In connection therewith, we have investigated those questions of law as we
have deemed necessary or appropriate for purposes of this opinion. We have
also examined originals, or copies certified or otherwise identified to our
satisfaction, of those documents, corporate or other records, certificates and
other papers that we deemed necessary to examine for purposes of this opinion,
including:
1. Minutes for Board of Directors Meetings held on August 14, 1990 and August
16, 1990 relating to the approval of the Plan and reserving shares for
issuance under the Plan; Resolutions dated November 21, 1997 relating to the
approval of the increase in Shares and addition of Non-Employee Director Stock
Options under the Plan by the Company's Board of Directors and shareholders
(the "Resolutions");
2. The Registration Statement;
3. The Plan; and
4. A certified copy of the Company's Articles of Amendment of the Articles of
Incorporation, file-stamp dated December 22, 1997.

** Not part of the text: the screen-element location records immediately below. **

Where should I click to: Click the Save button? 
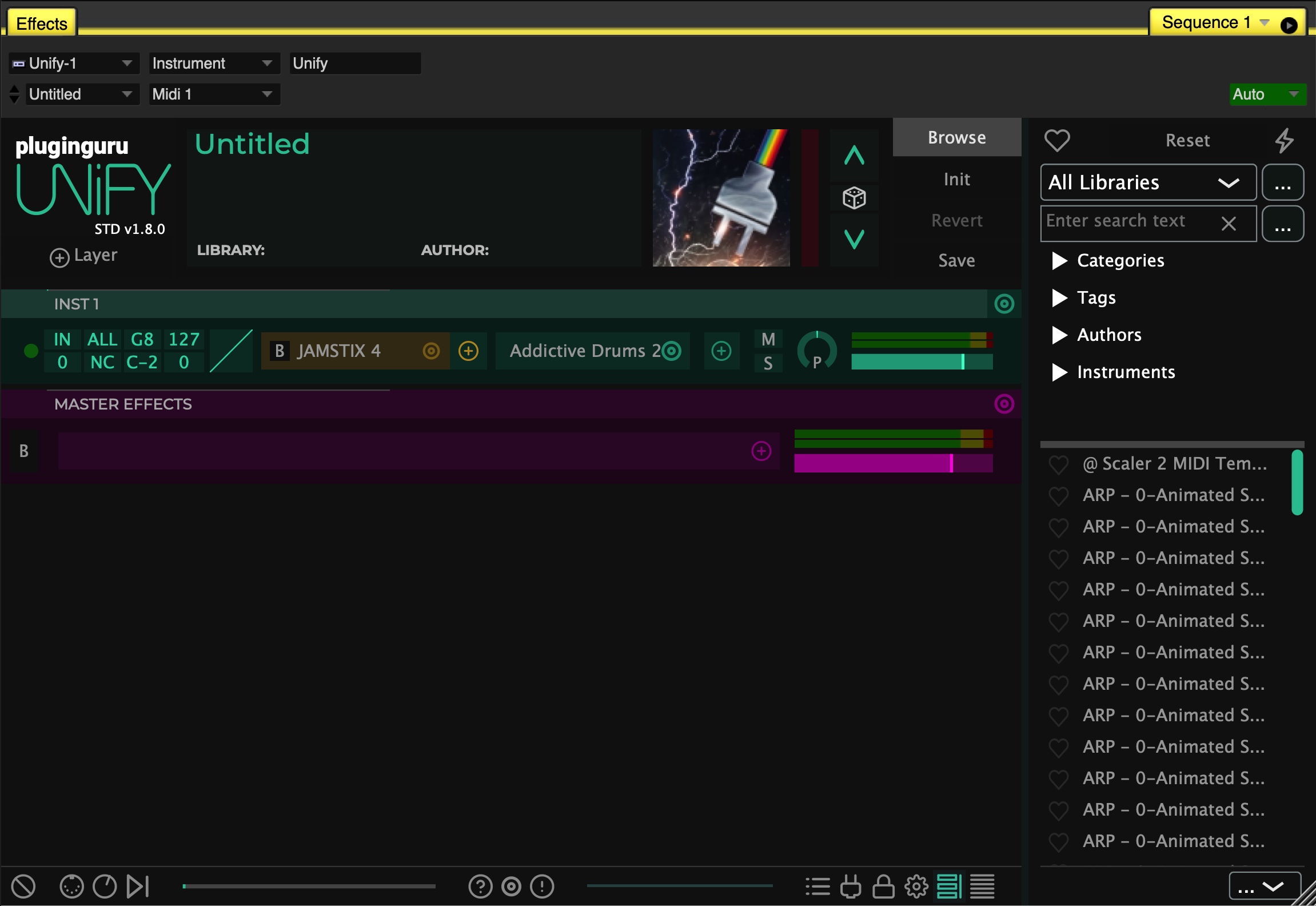[956, 261]
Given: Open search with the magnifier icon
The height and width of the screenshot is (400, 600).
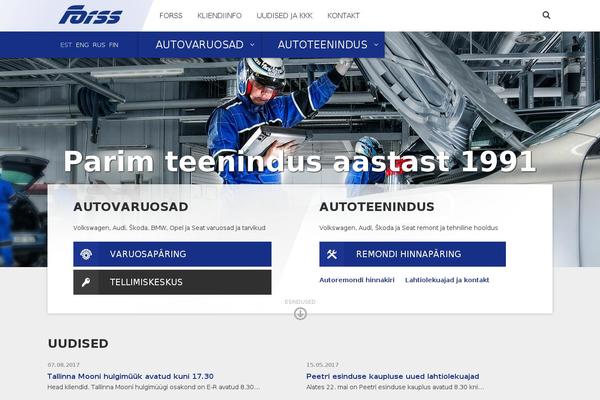Looking at the screenshot, I should pyautogui.click(x=546, y=15).
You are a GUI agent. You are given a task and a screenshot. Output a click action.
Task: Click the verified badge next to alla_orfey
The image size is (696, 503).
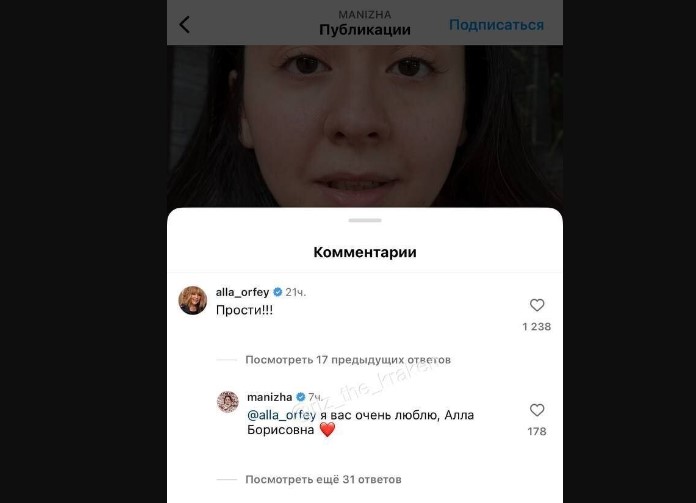click(x=278, y=292)
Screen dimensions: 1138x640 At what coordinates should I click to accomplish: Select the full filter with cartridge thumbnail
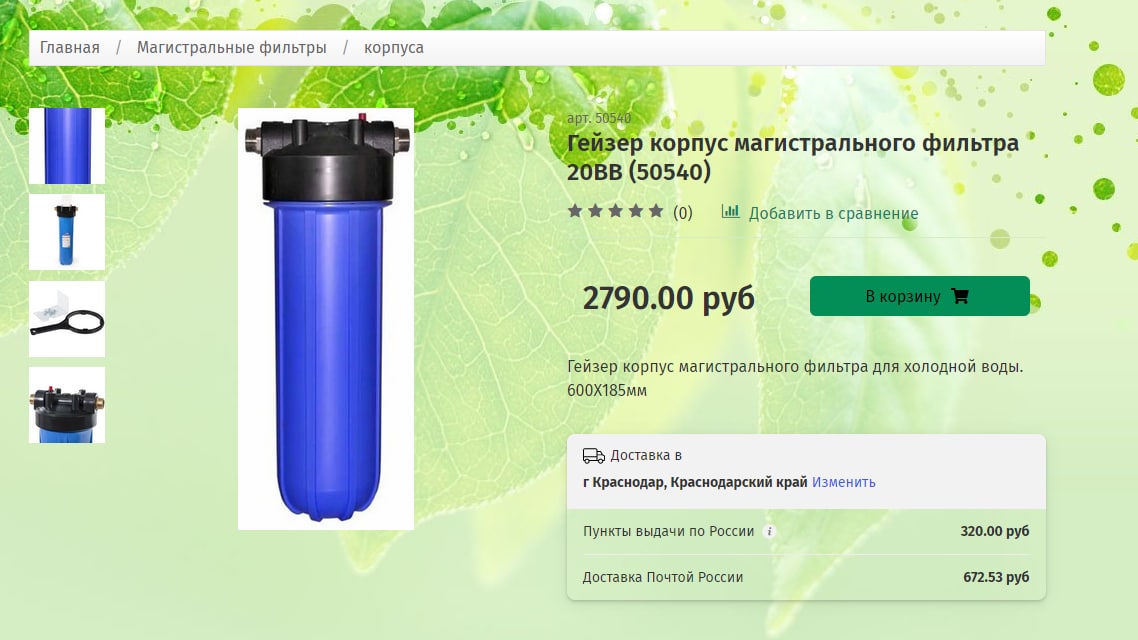67,232
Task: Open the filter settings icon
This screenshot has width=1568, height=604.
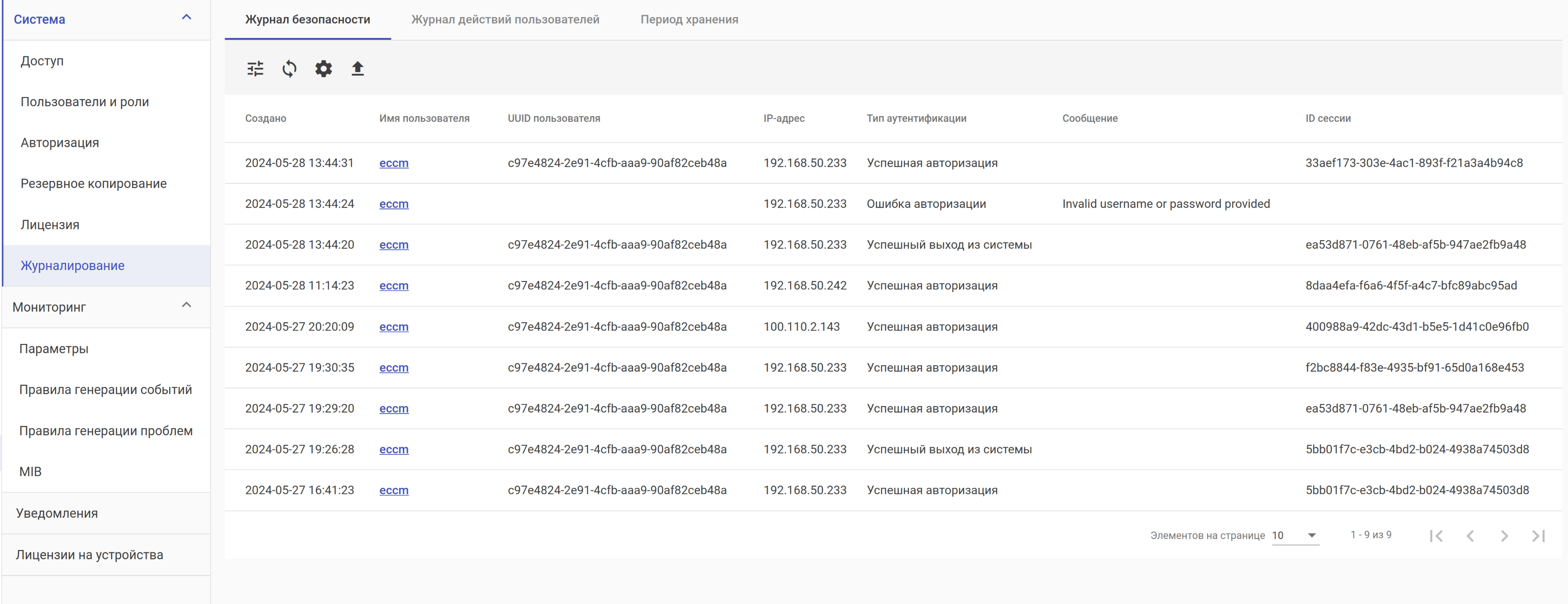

We have also relied, without investigation as to the accuracy thereof, on oral
and written communications from public officials and officers of the Company.
For purposes of this opinion, we have assumed (i) the genuineness of all
signatures of all parties other than the Company; (ii) the authenticity of all
documents submitted to us as originals and the conformity to authentic
originals of all documents submitted to us as certified or photostatic copies;
(iii) that the Resolutions will not be amended, altered or superseded prior to
the issuance of the Shares; and (iv) that no changes will occur in the
applicable law or the pertinent facts prior to the issuance of the Shares.
Based upon the foregoing and subject to the qualifications set forth in this
letter, we are of the opinion that the Shares are validly authorized and, when
(a) the pertinent provisions of the Securities Act and all relevant state
securities laws have been complied with and (b) the Shares have been delivered
against payment therefor as contemplated by the Plan, the Shares will be
legally issued, fully paid and non-assessable.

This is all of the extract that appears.